#### What is needed
Once the line holding "Task: Click the white Fill color swatch" is found, output it and all remaining lines of the data exactly, with every picture left out.

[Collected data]

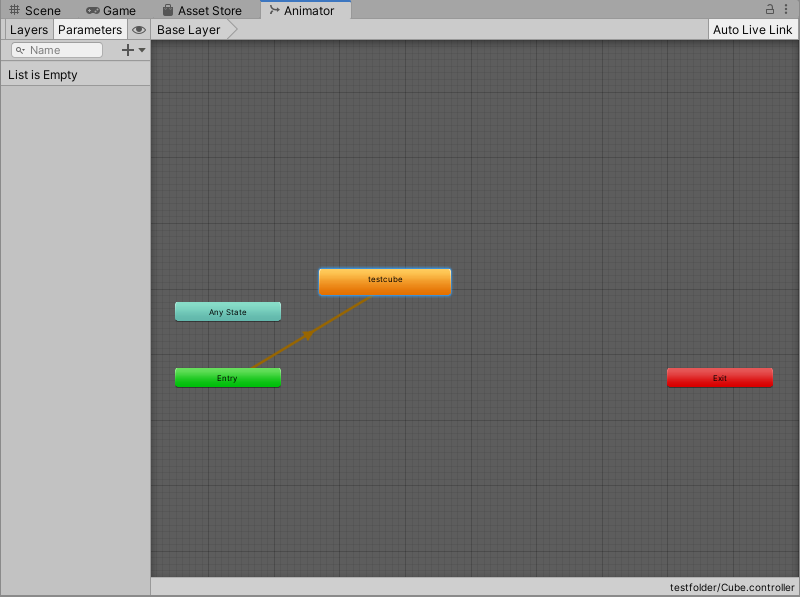Click the gamepad icon on the Game tab

tap(93, 10)
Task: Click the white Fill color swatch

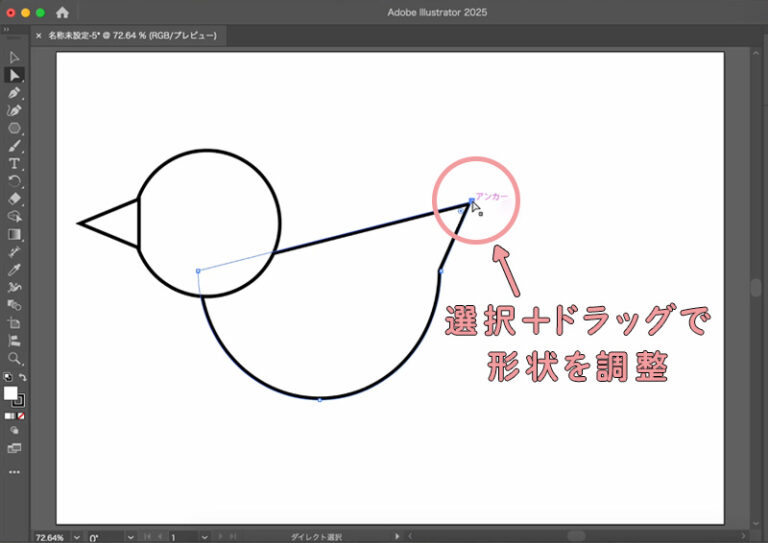Action: pos(11,393)
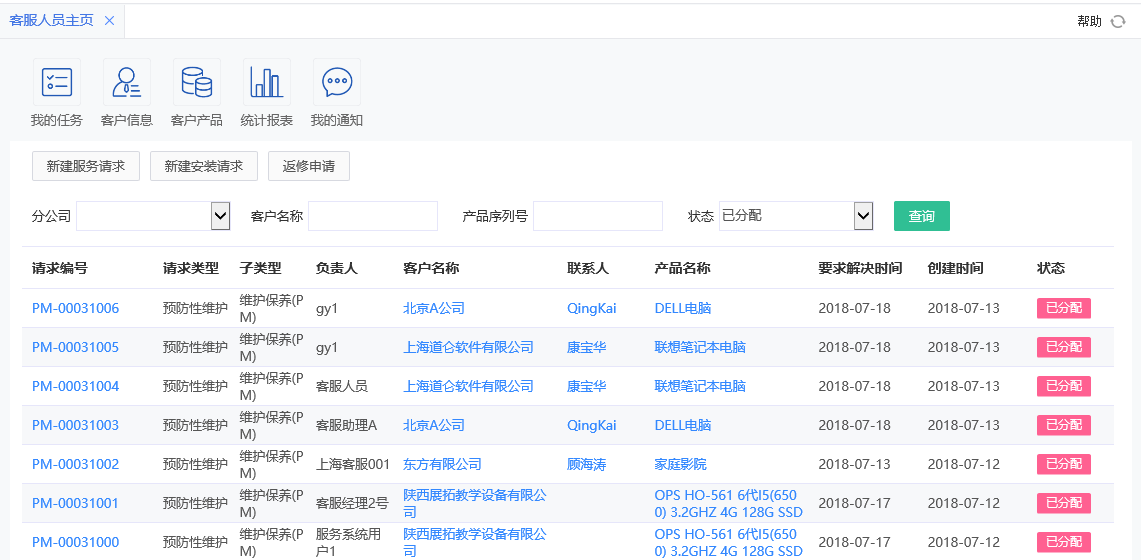
Task: Focus the 客户名称 input field
Action: pyautogui.click(x=373, y=216)
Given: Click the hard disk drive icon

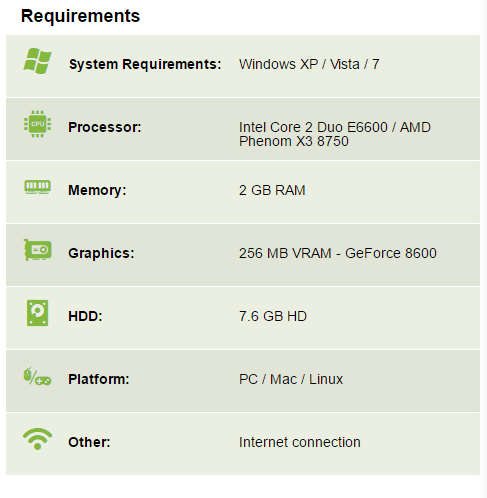Looking at the screenshot, I should (37, 313).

#### Output of the exercise
Task: Click the white Fill color swatch

Action: pos(11,393)
Task: Focus the 客户名称 input field
Action: pyautogui.click(x=373, y=216)
Given: Click the hard disk drive icon

Looking at the screenshot, I should (37, 313).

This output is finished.